Word and item position data
■ ■ ■
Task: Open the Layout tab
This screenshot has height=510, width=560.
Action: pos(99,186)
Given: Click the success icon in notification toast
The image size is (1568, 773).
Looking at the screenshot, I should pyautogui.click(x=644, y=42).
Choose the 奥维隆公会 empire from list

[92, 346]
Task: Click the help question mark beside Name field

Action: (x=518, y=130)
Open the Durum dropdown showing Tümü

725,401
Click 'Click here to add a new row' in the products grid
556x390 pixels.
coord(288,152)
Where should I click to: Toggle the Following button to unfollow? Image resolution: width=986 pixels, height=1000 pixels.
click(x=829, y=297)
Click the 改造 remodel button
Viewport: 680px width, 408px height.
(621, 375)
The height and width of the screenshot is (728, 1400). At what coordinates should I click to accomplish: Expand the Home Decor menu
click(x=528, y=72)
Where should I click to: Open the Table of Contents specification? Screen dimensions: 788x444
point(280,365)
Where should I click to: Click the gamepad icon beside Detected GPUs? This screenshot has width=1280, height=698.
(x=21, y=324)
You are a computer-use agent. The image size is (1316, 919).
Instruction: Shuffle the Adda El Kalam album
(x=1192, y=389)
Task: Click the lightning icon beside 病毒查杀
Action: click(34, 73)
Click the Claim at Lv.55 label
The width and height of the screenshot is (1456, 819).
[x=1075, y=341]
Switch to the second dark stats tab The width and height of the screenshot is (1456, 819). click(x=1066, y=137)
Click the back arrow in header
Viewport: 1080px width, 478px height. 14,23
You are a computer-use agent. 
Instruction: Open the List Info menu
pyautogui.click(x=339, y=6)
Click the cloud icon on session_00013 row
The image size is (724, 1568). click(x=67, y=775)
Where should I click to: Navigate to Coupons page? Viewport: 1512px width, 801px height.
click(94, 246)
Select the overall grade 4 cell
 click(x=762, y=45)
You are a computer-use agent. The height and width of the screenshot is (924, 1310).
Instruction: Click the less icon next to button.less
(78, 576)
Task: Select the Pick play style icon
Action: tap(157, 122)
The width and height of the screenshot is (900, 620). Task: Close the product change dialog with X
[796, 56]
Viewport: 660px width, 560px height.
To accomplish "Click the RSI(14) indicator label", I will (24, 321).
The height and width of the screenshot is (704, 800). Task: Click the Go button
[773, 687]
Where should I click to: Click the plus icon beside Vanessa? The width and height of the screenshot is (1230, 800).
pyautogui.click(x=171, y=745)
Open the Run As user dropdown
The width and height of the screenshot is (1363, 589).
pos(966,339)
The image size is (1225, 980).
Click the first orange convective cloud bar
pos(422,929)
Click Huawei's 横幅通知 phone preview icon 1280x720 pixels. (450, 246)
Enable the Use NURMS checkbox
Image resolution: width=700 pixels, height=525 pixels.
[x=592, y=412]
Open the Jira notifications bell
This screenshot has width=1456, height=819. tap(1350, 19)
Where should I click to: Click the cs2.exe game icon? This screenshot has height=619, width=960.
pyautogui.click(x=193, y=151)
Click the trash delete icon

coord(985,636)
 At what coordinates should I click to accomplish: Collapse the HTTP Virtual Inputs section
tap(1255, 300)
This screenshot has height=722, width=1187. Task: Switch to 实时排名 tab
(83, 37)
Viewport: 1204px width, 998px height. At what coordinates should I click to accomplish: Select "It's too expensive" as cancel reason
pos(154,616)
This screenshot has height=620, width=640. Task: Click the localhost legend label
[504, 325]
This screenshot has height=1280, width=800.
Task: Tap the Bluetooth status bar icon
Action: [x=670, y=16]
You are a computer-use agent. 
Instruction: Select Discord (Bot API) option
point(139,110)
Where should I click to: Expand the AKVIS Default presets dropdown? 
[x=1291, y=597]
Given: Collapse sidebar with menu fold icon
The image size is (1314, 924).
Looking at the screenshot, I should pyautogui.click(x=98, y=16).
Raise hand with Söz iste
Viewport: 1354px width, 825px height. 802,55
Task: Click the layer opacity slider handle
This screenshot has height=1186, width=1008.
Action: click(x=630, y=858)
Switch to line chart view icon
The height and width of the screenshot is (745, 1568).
■ ■ ■
EXERCISE DIRECTIONS » Copy out the lines of the records above verbatim, covering the stretch from the line containing "Enable the Use NURMS checkbox" through the line containing "Action: [x=670, y=16]".

COMPLETE OUTPUT »
Enable the Use NURMS checkbox
Image resolution: width=700 pixels, height=525 pixels.
[x=592, y=412]
Open the Jira notifications bell
This screenshot has width=1456, height=819. tap(1350, 19)
Where should I click to: Click the cs2.exe game icon? This screenshot has height=619, width=960.
pyautogui.click(x=193, y=151)
Click the trash delete icon

coord(985,636)
 At what coordinates should I click to accomplish: Collapse the HTTP Virtual Inputs section
tap(1255, 300)
This screenshot has height=722, width=1187. Task: Switch to 实时排名 tab
(83, 37)
Viewport: 1204px width, 998px height. At what coordinates should I click to accomplish: Select "It's too expensive" as cancel reason
pos(154,616)
This screenshot has height=620, width=640. Task: Click the localhost legend label
[504, 325]
This screenshot has height=1280, width=800.
Task: Tap the Bluetooth status bar icon
Action: [x=670, y=16]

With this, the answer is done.